> **Set exercise**:
Reproduce the following rows verbatim.

> **Listed entries**:
■ ■ ■ ■ ■ ■ ■
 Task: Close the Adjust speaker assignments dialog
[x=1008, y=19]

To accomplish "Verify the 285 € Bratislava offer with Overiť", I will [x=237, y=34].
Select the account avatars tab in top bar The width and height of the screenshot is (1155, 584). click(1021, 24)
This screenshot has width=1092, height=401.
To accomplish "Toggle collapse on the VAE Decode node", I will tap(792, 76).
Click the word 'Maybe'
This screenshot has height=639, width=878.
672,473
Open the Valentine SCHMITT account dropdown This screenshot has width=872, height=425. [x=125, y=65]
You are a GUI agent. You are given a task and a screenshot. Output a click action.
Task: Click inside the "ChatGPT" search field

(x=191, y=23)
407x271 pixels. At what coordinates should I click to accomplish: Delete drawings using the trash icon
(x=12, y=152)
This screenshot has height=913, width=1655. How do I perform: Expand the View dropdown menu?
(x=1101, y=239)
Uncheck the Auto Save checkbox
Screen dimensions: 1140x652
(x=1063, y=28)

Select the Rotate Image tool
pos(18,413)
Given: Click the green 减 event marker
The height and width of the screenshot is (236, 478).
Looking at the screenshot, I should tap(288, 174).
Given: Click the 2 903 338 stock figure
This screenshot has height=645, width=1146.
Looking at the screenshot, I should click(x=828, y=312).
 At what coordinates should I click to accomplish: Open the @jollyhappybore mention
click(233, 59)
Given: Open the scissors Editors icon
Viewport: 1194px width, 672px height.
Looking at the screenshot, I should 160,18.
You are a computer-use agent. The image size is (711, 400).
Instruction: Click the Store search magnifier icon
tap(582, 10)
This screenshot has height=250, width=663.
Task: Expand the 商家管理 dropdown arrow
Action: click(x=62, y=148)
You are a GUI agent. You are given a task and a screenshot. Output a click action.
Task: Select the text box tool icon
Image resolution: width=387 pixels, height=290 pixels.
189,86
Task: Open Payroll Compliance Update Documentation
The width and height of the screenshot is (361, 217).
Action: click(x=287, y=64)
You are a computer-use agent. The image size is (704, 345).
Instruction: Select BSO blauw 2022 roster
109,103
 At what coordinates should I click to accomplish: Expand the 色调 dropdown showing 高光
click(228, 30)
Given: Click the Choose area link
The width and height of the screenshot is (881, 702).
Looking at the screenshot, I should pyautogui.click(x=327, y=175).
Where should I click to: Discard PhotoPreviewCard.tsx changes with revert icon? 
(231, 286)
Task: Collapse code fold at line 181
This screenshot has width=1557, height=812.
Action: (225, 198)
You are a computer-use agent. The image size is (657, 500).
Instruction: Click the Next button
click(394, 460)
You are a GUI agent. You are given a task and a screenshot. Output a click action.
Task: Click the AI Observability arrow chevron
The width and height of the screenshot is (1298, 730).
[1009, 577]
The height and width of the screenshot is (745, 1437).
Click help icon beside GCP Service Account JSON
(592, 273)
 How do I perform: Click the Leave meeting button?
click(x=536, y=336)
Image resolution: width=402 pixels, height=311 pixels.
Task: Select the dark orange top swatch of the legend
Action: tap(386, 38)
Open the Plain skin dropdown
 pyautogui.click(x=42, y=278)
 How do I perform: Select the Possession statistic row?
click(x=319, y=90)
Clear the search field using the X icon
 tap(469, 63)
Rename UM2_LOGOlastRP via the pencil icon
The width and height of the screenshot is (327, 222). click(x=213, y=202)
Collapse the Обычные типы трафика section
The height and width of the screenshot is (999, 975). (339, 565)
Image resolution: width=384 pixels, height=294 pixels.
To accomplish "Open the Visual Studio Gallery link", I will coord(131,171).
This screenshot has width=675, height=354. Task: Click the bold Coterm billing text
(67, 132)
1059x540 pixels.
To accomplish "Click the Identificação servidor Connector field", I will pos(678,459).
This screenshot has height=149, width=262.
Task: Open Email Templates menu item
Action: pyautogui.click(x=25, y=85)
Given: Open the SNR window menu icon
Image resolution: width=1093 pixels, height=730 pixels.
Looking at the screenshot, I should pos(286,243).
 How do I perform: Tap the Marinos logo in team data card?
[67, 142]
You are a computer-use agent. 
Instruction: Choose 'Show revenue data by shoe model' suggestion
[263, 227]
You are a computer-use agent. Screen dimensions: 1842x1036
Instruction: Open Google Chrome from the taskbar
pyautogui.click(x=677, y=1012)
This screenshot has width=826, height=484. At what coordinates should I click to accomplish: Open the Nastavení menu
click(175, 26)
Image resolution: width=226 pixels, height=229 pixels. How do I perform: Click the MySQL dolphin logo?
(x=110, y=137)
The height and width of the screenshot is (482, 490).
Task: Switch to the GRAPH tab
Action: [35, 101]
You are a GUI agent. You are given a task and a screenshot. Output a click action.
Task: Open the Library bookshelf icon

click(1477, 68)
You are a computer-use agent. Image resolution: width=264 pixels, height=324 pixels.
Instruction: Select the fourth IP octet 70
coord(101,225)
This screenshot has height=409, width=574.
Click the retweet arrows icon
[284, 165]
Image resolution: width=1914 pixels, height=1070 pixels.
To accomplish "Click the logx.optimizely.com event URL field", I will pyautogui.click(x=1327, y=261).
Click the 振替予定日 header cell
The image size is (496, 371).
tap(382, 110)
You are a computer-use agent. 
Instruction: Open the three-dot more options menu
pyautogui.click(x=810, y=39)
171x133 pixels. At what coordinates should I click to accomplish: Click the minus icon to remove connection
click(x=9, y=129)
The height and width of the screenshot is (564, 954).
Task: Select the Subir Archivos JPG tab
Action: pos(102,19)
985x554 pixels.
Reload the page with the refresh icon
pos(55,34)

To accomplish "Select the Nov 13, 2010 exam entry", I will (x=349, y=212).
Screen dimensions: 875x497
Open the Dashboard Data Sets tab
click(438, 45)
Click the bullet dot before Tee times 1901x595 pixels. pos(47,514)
■ ■ ■ ■ ■ ■ ■
> **Correct result**:
 Task: Close the Adjust speaker assignments dialog
[x=1008, y=19]

To accomplish "Verify the 285 € Bratislava offer with Overiť", I will [x=237, y=34].
Select the account avatars tab in top bar The width and height of the screenshot is (1155, 584). click(1021, 24)
This screenshot has width=1092, height=401.
To accomplish "Toggle collapse on the VAE Decode node", I will tap(792, 76).
Click the word 'Maybe'
This screenshot has height=639, width=878.
672,473
Open the Valentine SCHMITT account dropdown This screenshot has width=872, height=425. [x=125, y=65]
You are a GUI agent. You are given a task and a screenshot. Output a click action.
Task: Click inside the "ChatGPT" search field

(x=191, y=23)
407x271 pixels. At what coordinates should I click to accomplish: Delete drawings using the trash icon
(x=12, y=152)
This screenshot has height=913, width=1655. How do I perform: Expand the View dropdown menu?
(x=1101, y=239)
Uncheck the Auto Save checkbox
Screen dimensions: 1140x652
(x=1063, y=28)

Select the Rotate Image tool
pos(18,413)
Given: Click the green 减 event marker
The height and width of the screenshot is (236, 478).
Looking at the screenshot, I should tap(288, 174).
Given: Click the 2 903 338 stock figure
This screenshot has height=645, width=1146.
Looking at the screenshot, I should click(x=828, y=312).
 At what coordinates should I click to accomplish: Open the @jollyhappybore mention
click(233, 59)
Given: Open the scissors Editors icon
Viewport: 1194px width, 672px height.
Looking at the screenshot, I should 160,18.
You are a computer-use agent. The image size is (711, 400).
Instruction: Click the Store search magnifier icon
tap(582, 10)
This screenshot has height=250, width=663.
Task: Expand the 商家管理 dropdown arrow
Action: click(x=62, y=148)
You are a GUI agent. You are given a task and a screenshot. Output a click action.
Task: Select the text box tool icon
Image resolution: width=387 pixels, height=290 pixels.
189,86
Task: Open Payroll Compliance Update Documentation
The width and height of the screenshot is (361, 217).
Action: click(x=287, y=64)
You are a computer-use agent. The image size is (704, 345).
Instruction: Select BSO blauw 2022 roster
109,103
 At what coordinates should I click to accomplish: Expand the 色调 dropdown showing 高光
click(228, 30)
Given: Click the Choose area link
The width and height of the screenshot is (881, 702).
Looking at the screenshot, I should pyautogui.click(x=327, y=175).
Where should I click to: Discard PhotoPreviewCard.tsx changes with revert icon? 
(231, 286)
Task: Collapse code fold at line 181
This screenshot has width=1557, height=812.
Action: (225, 198)
You are a computer-use agent. The image size is (657, 500).
Instruction: Click the Next button
click(394, 460)
You are a GUI agent. You are given a task and a screenshot. Output a click action.
Task: Click the AI Observability arrow chevron
The width and height of the screenshot is (1298, 730).
[1009, 577]
The height and width of the screenshot is (745, 1437).
Click help icon beside GCP Service Account JSON
(592, 273)
 How do I perform: Click the Leave meeting button?
click(x=536, y=336)
Image resolution: width=402 pixels, height=311 pixels.
Task: Select the dark orange top swatch of the legend
Action: tap(386, 38)
Open the Plain skin dropdown
 pyautogui.click(x=42, y=278)
 How do I perform: Select the Possession statistic row?
click(x=319, y=90)
Clear the search field using the X icon
 tap(469, 63)
Rename UM2_LOGOlastRP via the pencil icon
The width and height of the screenshot is (327, 222). click(x=213, y=202)
Collapse the Обычные типы трафика section
The height and width of the screenshot is (999, 975). (339, 565)
Image resolution: width=384 pixels, height=294 pixels.
To accomplish "Open the Visual Studio Gallery link", I will coord(131,171).
This screenshot has width=675, height=354. Task: Click the bold Coterm billing text
(67, 132)
1059x540 pixels.
To accomplish "Click the Identificação servidor Connector field", I will pos(678,459).
This screenshot has height=149, width=262.
Task: Open Email Templates menu item
Action: pyautogui.click(x=25, y=85)
Given: Open the SNR window menu icon
Image resolution: width=1093 pixels, height=730 pixels.
Looking at the screenshot, I should pos(286,243).
 How do I perform: Tap the Marinos logo in team data card?
[67, 142]
You are a computer-use agent. 
Instruction: Choose 'Show revenue data by shoe model' suggestion
[263, 227]
You are a computer-use agent. Screen dimensions: 1842x1036
Instruction: Open Google Chrome from the taskbar
pyautogui.click(x=677, y=1012)
This screenshot has width=826, height=484. At what coordinates should I click to accomplish: Open the Nastavení menu
click(175, 26)
Image resolution: width=226 pixels, height=229 pixels. How do I perform: Click the MySQL dolphin logo?
(x=110, y=137)
The height and width of the screenshot is (482, 490).
Task: Switch to the GRAPH tab
Action: [35, 101]
You are a GUI agent. You are given a task and a screenshot. Output a click action.
Task: Open the Library bookshelf icon

click(1477, 68)
You are a computer-use agent. Image resolution: width=264 pixels, height=324 pixels.
Instruction: Select the fourth IP octet 70
coord(101,225)
This screenshot has height=409, width=574.
Click the retweet arrows icon
[284, 165]
Image resolution: width=1914 pixels, height=1070 pixels.
To accomplish "Click the logx.optimizely.com event URL field", I will pyautogui.click(x=1327, y=261).
Click the 振替予定日 header cell
The image size is (496, 371).
tap(382, 110)
You are a computer-use agent. 
Instruction: Open the three-dot more options menu
pyautogui.click(x=810, y=39)
171x133 pixels. At what coordinates should I click to accomplish: Click the minus icon to remove connection
click(x=9, y=129)
The height and width of the screenshot is (564, 954).
Task: Select the Subir Archivos JPG tab
Action: pos(102,19)
985x554 pixels.
Reload the page with the refresh icon
pos(55,34)

To accomplish "Select the Nov 13, 2010 exam entry", I will (x=349, y=212).
Screen dimensions: 875x497
Open the Dashboard Data Sets tab
click(438, 45)
Click the bullet dot before Tee times 1901x595 pixels. pos(47,514)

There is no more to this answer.